Bursa; 04.12.2008
Vakıflara Üyelik Genelgesi
Daha önceki bir yazımızda Anayasa Mahkemesinin 28.06.2008 tarih ve 26920 sayılı Resmi Gazetede yayımlanan kararı ile Medeni Kanunun “Vakıflarda üyelik olmaz” hükmünün iptal edildiğini ve vakıflara üyelik yolunun açıldığını yazmıştık.
Bize göre, Anayasa Mahkemesinin bu kararı doğru bir karardır. 20 sene önce, şimdi bir kısmı vefat etmiş 43 arkadaşımızla birlikte mezun olduğumuz Bursa Ticaret Lisesine hizmet için BUTİVAK adında bir vakıf kurmuştuk. Ama acemilik mi diyelim, o günkü mevzuat veya bizi yönlendirenlerin etkisiyle mi? Şimdi bilemiyorum. Üyelik konusuna pek önem vermemiştik.

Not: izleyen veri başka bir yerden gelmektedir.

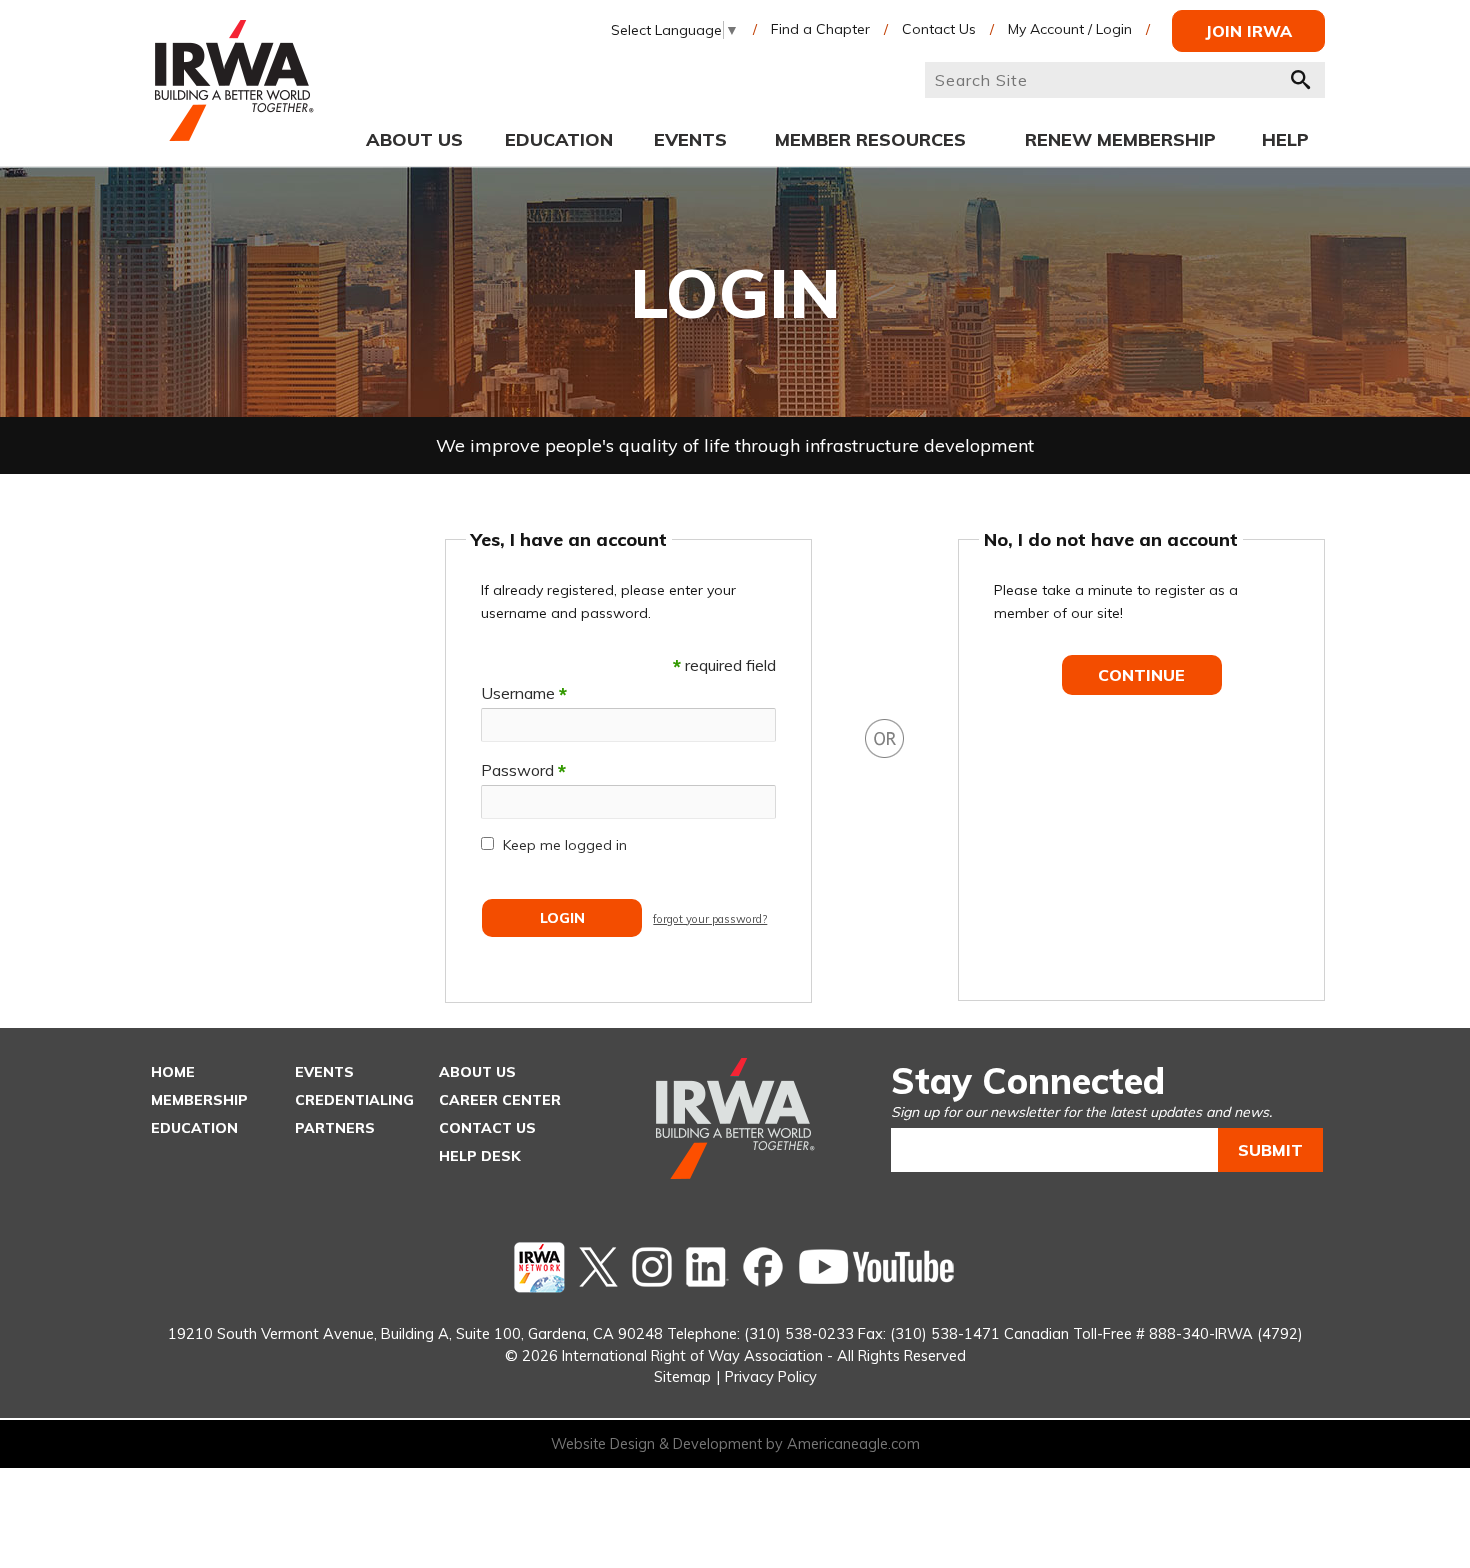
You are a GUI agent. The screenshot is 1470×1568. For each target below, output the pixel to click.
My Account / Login (1070, 29)
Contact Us (939, 29)
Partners (335, 1128)
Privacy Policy (771, 1376)
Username (524, 693)
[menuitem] (414, 139)
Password (523, 770)
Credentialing (354, 1100)
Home (173, 1072)
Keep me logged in (565, 845)
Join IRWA (1248, 31)
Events (324, 1072)
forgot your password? (710, 919)
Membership (199, 1100)
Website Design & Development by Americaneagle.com (735, 1444)
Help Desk (480, 1156)
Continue (1141, 675)
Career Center (500, 1100)
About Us (477, 1072)
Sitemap (682, 1376)
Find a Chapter (820, 29)
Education (194, 1128)
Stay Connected (1028, 1080)
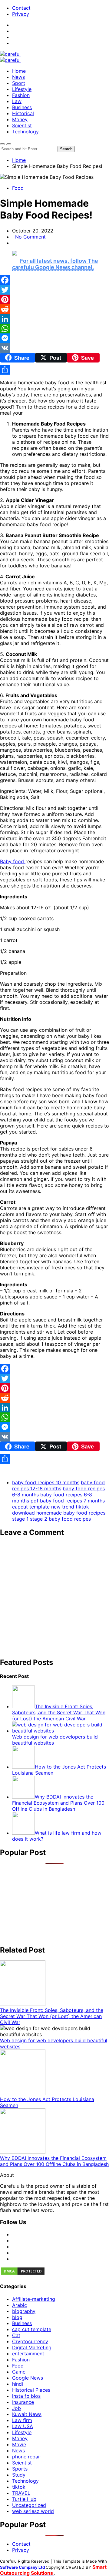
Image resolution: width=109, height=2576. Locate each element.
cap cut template (31, 2329)
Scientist (22, 125)
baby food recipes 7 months (72, 1501)
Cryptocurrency (30, 2341)
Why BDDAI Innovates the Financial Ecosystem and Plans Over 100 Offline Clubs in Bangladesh (54, 2161)
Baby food (12, 861)
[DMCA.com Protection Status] (22, 2274)
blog (17, 2317)
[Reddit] (54, 309)
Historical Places (31, 2390)
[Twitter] (54, 290)
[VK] (54, 348)
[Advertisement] (54, 1597)
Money (20, 119)
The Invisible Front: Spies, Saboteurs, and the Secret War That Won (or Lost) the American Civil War (51, 2016)
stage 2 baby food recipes (60, 1519)
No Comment (30, 237)
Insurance (23, 2402)
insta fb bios (26, 2396)
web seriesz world (33, 2511)
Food (18, 188)
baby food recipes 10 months (45, 1482)
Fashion (21, 95)
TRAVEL (21, 2493)
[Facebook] (54, 280)
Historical (23, 113)
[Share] (54, 370)
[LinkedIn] (54, 319)
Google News (27, 2378)
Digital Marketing (31, 2347)
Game (18, 2372)
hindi (17, 2384)
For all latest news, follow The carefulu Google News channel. (55, 264)
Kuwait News (26, 2414)
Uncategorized (29, 2505)
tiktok (18, 2487)
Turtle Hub (24, 2499)
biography (23, 2311)
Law (16, 101)
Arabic (19, 2305)
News (18, 77)
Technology (25, 132)
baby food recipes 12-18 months (58, 1485)
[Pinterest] (54, 299)
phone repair (26, 2457)
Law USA (22, 2426)
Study (18, 2475)
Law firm (22, 2420)
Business (22, 107)
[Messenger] (54, 338)
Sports (20, 2469)
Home (19, 71)
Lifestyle (21, 89)
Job (16, 2408)
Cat (16, 2335)
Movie (19, 2444)
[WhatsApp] (54, 328)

Okulumuza bilgisayar sınıfları, çok amaçlı salonlar, Atatürk köşesi, spor sahası, talebelere burslar gibi milyarlarca liralık yardımlar yapabildik. Fakat zamanla baktık ki sayımız azalmış. Toplantılarımıza her yıl geçtikçe gelen katılan sayısı azalmaya başladı. İşte o zaman, üye kaydı meselesinin önemini anladık. Son üye de vefat edince vakfımız bütün mal varlığı ile devletin olacak. Ne dereceye kadar verimli olacak? Kestirmek mümkün değil. Bu sebeple, biz Anayasa Mahkemesinin bu kararına sevindik. İnşallah vakfımıza üye kaydedeceğiz.

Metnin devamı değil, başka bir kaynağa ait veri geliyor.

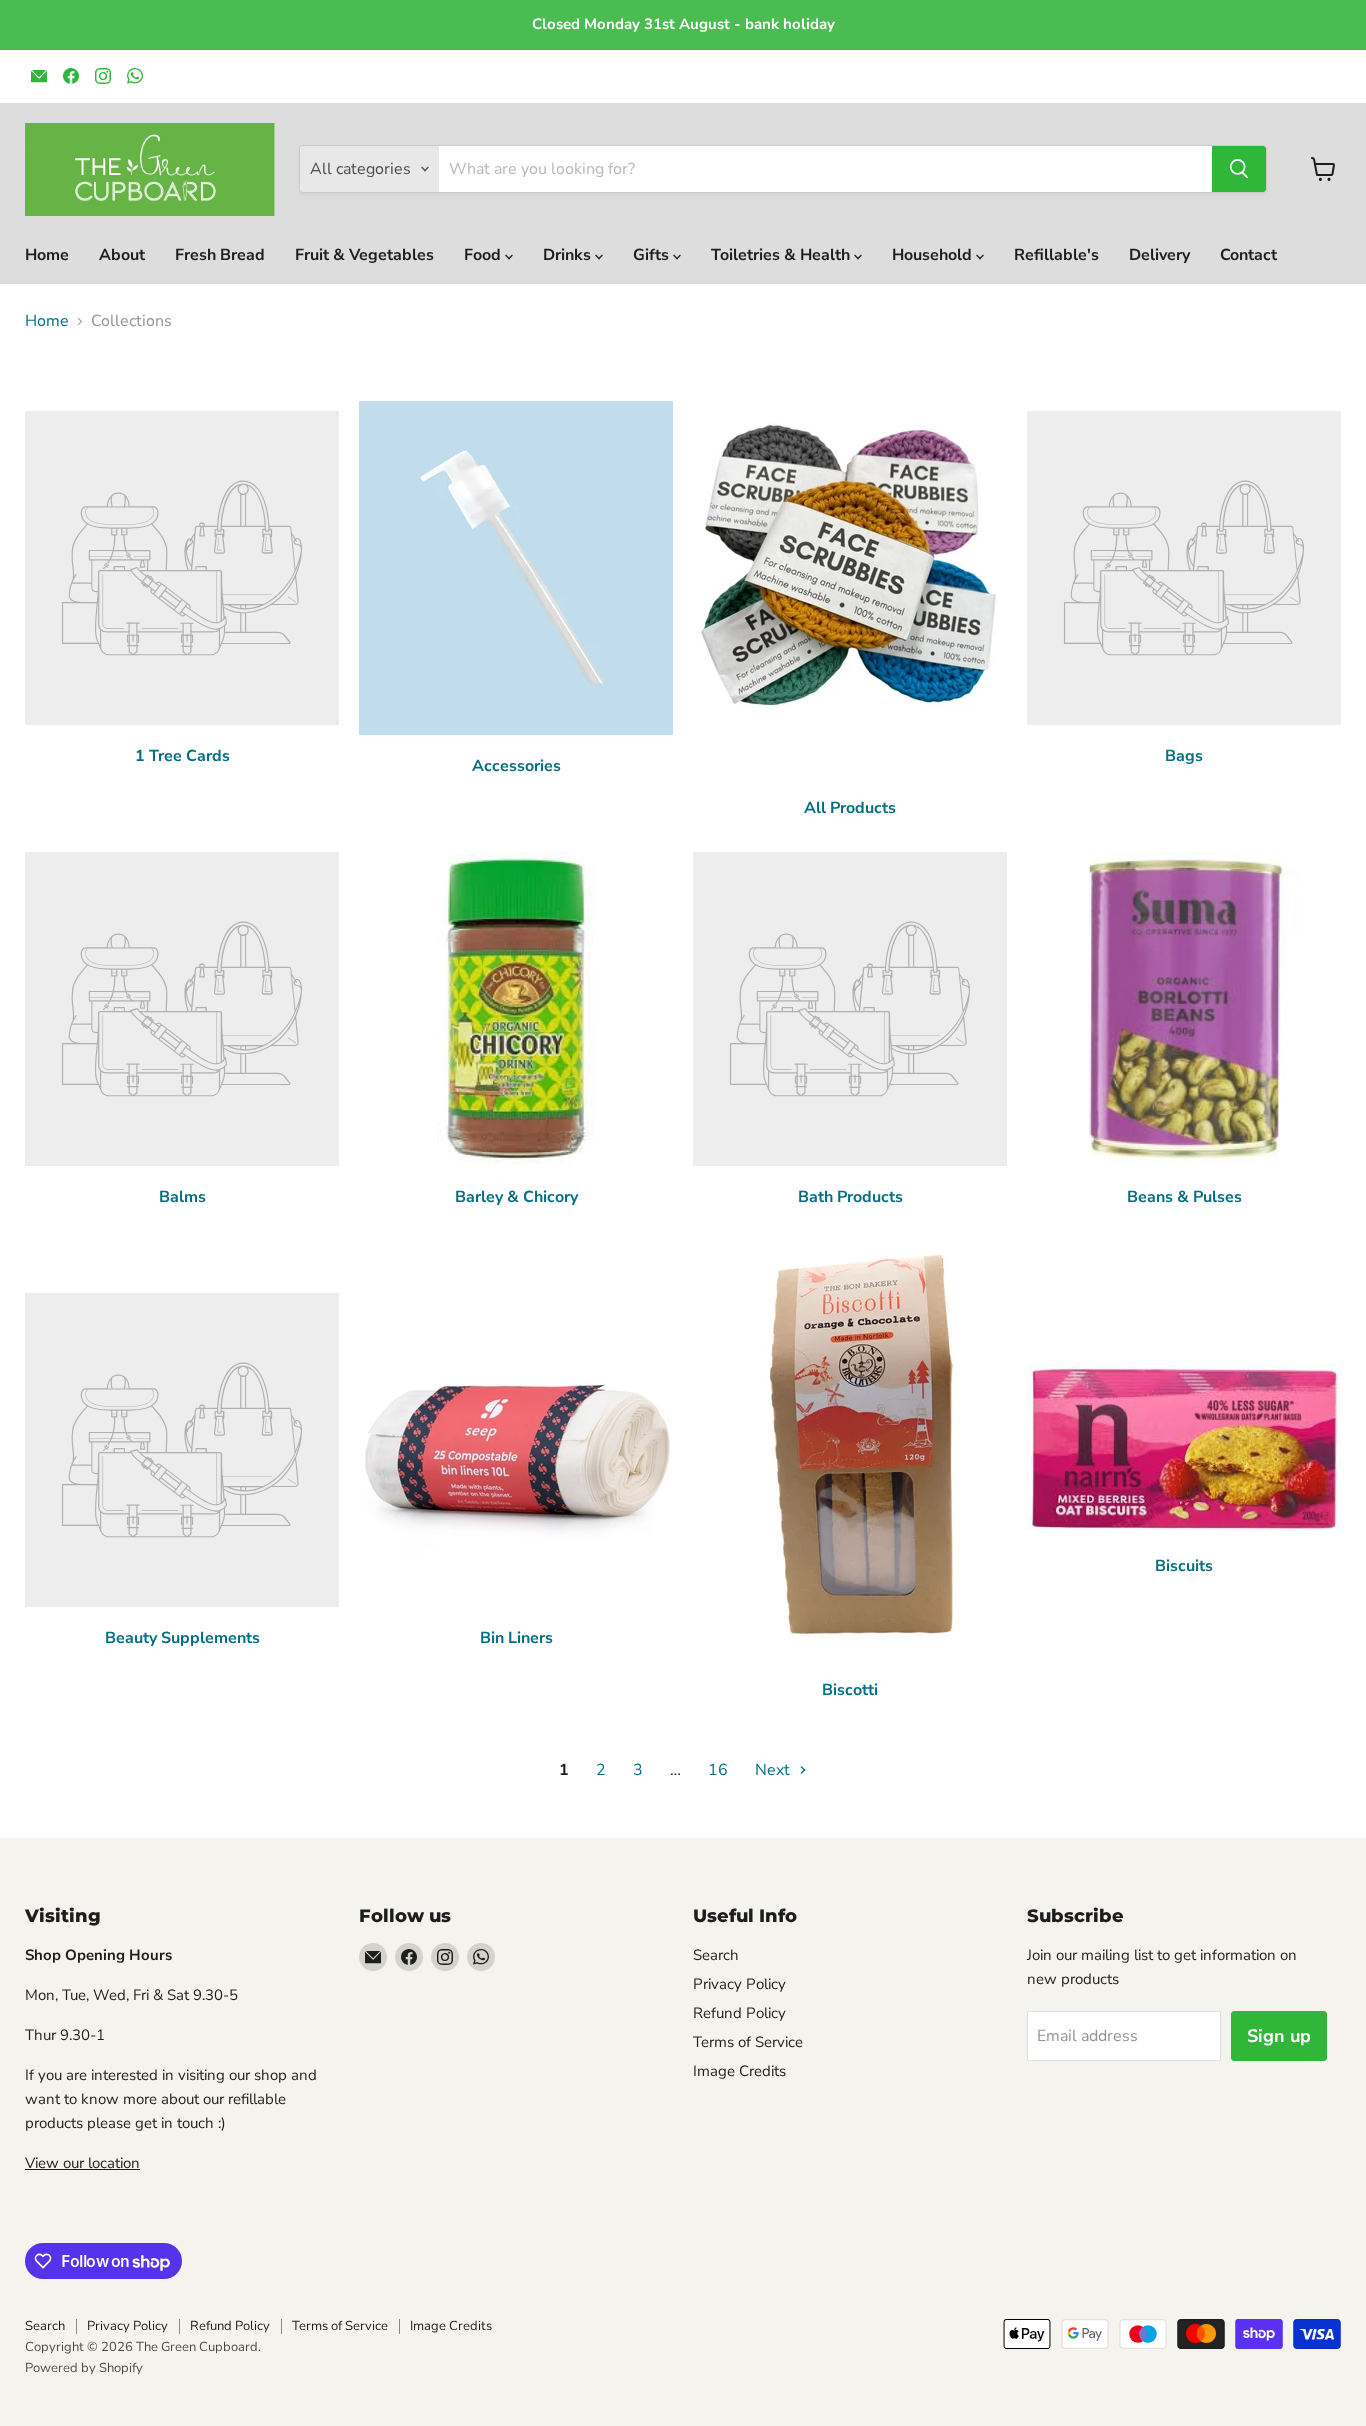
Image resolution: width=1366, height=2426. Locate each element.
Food (484, 255)
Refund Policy (739, 2013)
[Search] (1239, 169)
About (122, 255)
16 (718, 1770)
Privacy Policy (739, 1984)
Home (47, 255)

Tabii, Anayasa Mahkemesinin bu kararından sonra TBMM, yeni bir düzenleme yapması gerekiyor. Bu düzenleme yapılıncaya kadar da Vakıflar Genel Müdürlüğü meydanı boş bırakmayarak 2008/14 sayılı genelge ile bir düzenleme yapmıştır.
Bu genelgeye göre
Vakıf genelinde üyelikle ilgili hüküm bulunan vakıflar üye alımı yapabilecektir.
Yine aynı genelgeye göre, genelgede bahsedilen suçlardan mahkûm olanların yöneticiliklerine son verilecektir.

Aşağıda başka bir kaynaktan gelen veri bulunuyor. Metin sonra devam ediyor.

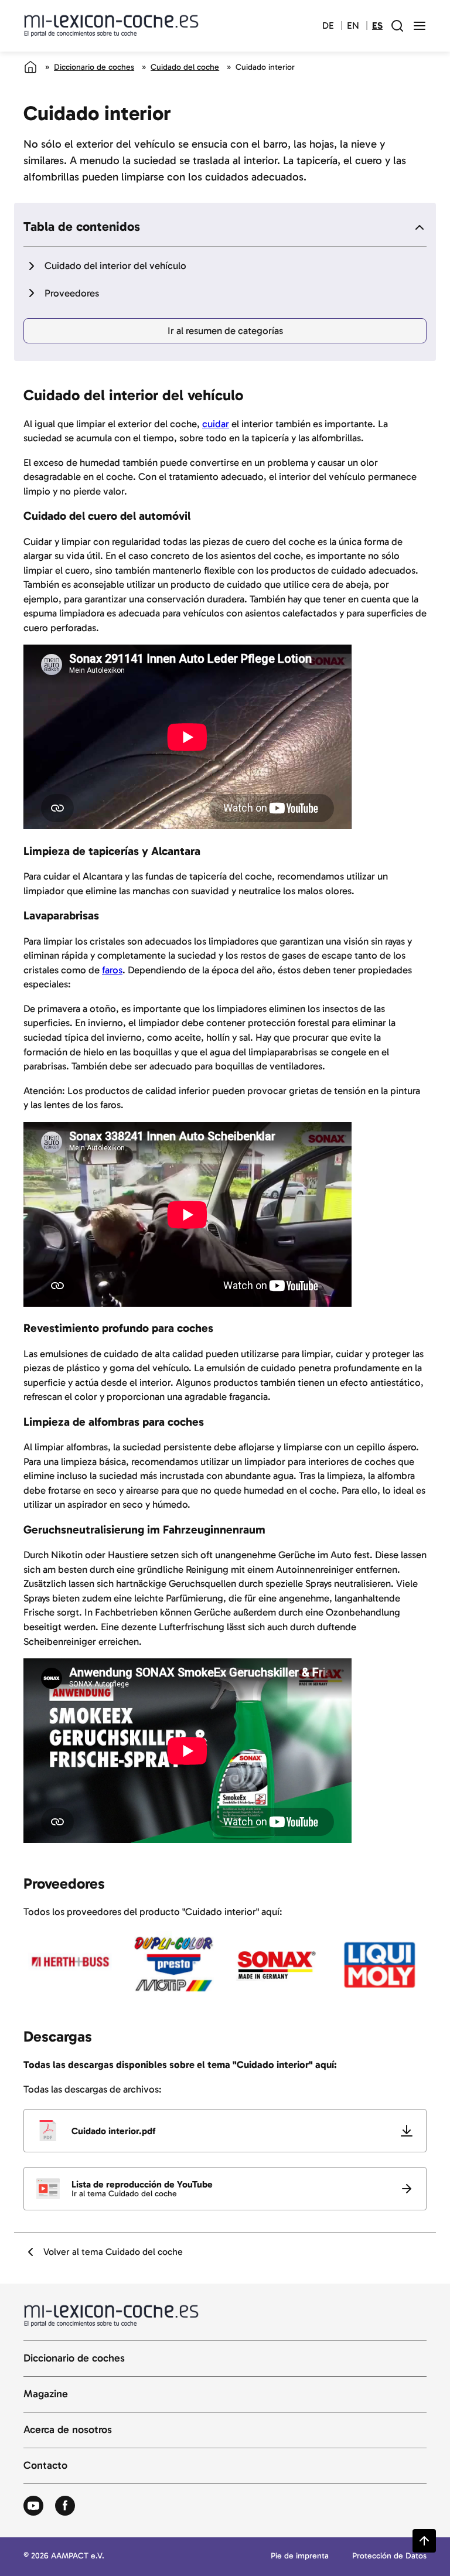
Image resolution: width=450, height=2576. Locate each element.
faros (112, 970)
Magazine (45, 2394)
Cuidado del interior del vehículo (115, 265)
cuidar (215, 424)
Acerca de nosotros (67, 2430)
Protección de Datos (389, 2556)
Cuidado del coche (185, 67)
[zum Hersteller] (70, 1965)
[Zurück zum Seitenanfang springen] (424, 2541)
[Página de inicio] (30, 67)
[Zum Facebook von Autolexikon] (65, 2506)
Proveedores (72, 293)
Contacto (45, 2466)
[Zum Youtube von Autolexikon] (33, 2506)
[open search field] (397, 26)
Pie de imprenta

Söz konusu genelge aynen aşağıya alınmıştır. Bu genelgeye göre üyelik konusunda yapılacak düzenlemeler bir takım problemleri çözecektir.
Yeminli Mali Müşavir
Cevdet Akçakoca
T.C
BAŞBAKANLIK
Vakıflar Genel Müdürlüğü
Sayı: B.02.1.VGM.0.12.00.319.99.06/5003-13704 14/10/2008
Konu: Vakıf yöneticileri ve vakıflarda üyelik
GENELGE
2008/14
Vakıflarda üyelik ve vakıf yöneticisi olamayacaklara ilişkin aşağıdaki hususlara titizlikle uyulması gerekmektedir.
Bilindiği üzere 4721 sayılı Türk Medeni Kanununun 101. maddesinin 3. fıkrasında yer alan “vakıflarda üyelik olmaz” hükmü, Anayasa Mahkemesinin 28/06/2008 tarih ve 26920 sayılı Resmi Gazete’de yayımlanan kararı ile iptal edilmiştir. Bu kapsamda;
a) Vakıf senedinde üyelikle ilgili hüküm bulunan vakıflar üye alımı yapabileceklerdir.
b) Vakıf senetlerinde 01/01/2002 tarihinden önce üyelikle ilgili hüküm bulunan ancak Türk Medeni Kanunun “vakıflarda üyelik olmaz” hükmü nedeniyle, senetlerinden üyelik hükümlerini çıkaran vakıflar, senet değişikliği yapmak suretiyle, konuya ilişkin mahkeme kararının kesinleşmesini müteakip üye alabileceklerdir.
5737 sayılı Vakıflar Kanununun 9. maddesinde yer alan; “vakıflarda hırsızlık, nitelikli hırsızlık, yağma , nitelikli yağma, dolandırıcılık, nitelikli dolandırıcılık, zimmet, rüşvet, sahtecilik, hileli iflas, ihaleye fesat karıştırma, edimin ifasına fesat karıştırma, güveni kötüye kullanma, kaçakçılık suçları ile Devletin güvenliğine karşı işlenen suçların birinden mahkûm olanlar yönetici olamazlar. Vakıf yöneticisi seçildikten sonra yukarıdaki suçlardan mahkûm olanların yöneticiliği sona erer.” Hükmü gereğince; vakıf yöneticilerinden 27/02/2008 tarihinden sonraki tarihi taşıyan adli sicil kaydı istenmek suretiyle, anılan maddede yer alan suçlardan mahkûm olanların yöneticiliklerine son verilecektir.
Bilgilerini ve gereğini önemle rica ederim.